## Challenges
1) Copy the stretch of the analyst report below from "In our previous" through "has clearly intensified.", word for word.
2) Answer these from the analyst report below:
(a) How many restricted shares were granted to directors and directors of subsidiaries?
(b) What stance for the medium term does the report say is warranted?
(c) What does the AI-translation model combine with speed to secure quality?

[Begin Excerpt]

The company’s strength lies in its specialized, end-to-end offering that bundles “disclosure support” and “language services” atop a strong customer base. By adding interpreting/translation capabilities and accelerating AI translation to its know-how in producing and operating statutory and voluntary disclosures, the company is well placed to capture demand for English-language IR and integrated reporting and to compound delivered value. The AI-translation model combines speed with expert post-editing to secure quality, and planned group-wide sales collaboration lays the groundwork for medium-term expansion in added value.
In our previous Basic Report, we posited the hypotheses that “rising pressure to improve capital efficiency could act as a catalyst” and that “the balance between financial stability and room for improvement underpins the medium- to long-term investment appeal.” This assessment has, in fact, materialized in the form of a change in the largest shareholder, and we think it is appropriate insofar as external governance pressure has clearly intensified.
By contrast, with respect to progress on capital policy, what we have confirmed thus far is limited to the grant of 2,300 restricted shares to directors and directors of subsidiaries. Given that only a short time has elapsed since the prior report, and it is still early for M&A to surface, it is prudent to adopt a somewhat cautious view on the likelihood of a large-scale share buyback. In addition, while lead generation initiatives anchored in AI translation and media have begun, quantitative disclosure of contributions to revenue and orders remains limited at this stage. It has not yet provided the decisive trigger needed to lift the equity market’s perception further.
Taking the above into account, the company is in a transition phase, layering digital/AI capabilities onto its high-margin core businesses to sharpen visibility. Stable growth in 1Q FY2026/5, a sizable net-cash position, and the presence of outside shareholders underpin the medium-term investment case. In the near term, identifiable events—clarification of capital-allocation policy, disclosure of KPIs for the AI-translation initiative, and quantification of cross-sell progress—should serve as share-price catalysts. Accordingly, an Overweight stance for the medium term is warranted, while in the short term, a pragmatic approach is to buy event-driven pullbacks.

[End Excerpt]
[Begin Information shown]

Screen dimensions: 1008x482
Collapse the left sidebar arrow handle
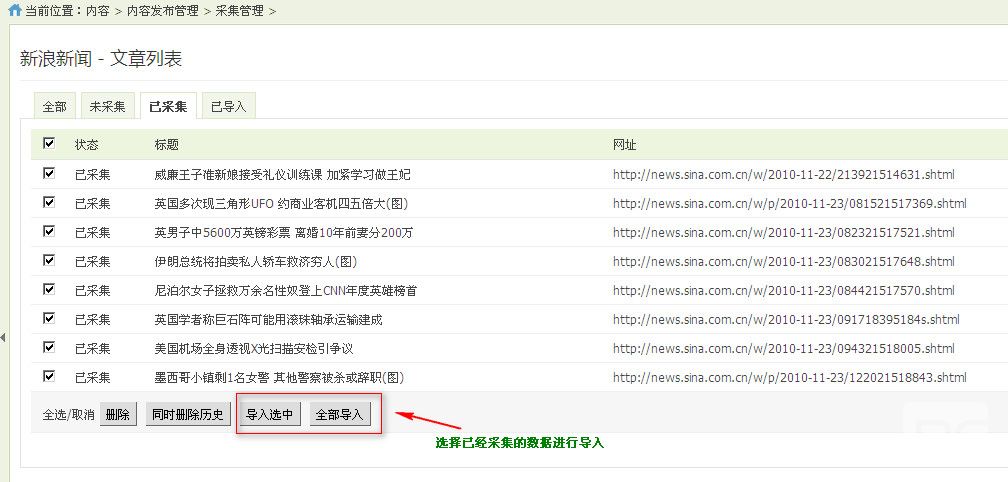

[End Information shown]

## Answers for this exercise
1)
In our previous Basic Report, we posited the hypotheses that “rising pressure to improve capital efficiency could act as a catalyst” and that “the balance between financial stability and room for improvement underpins the medium- to long-term investment appeal.” This assessment has, in fact, materialized in the form of a change in the largest shareholder, and we think it is appropriate insofar as external governance pressure has clearly intensified.

2)
(a) 2,300
(b) Overweight
(c) Expert post-editing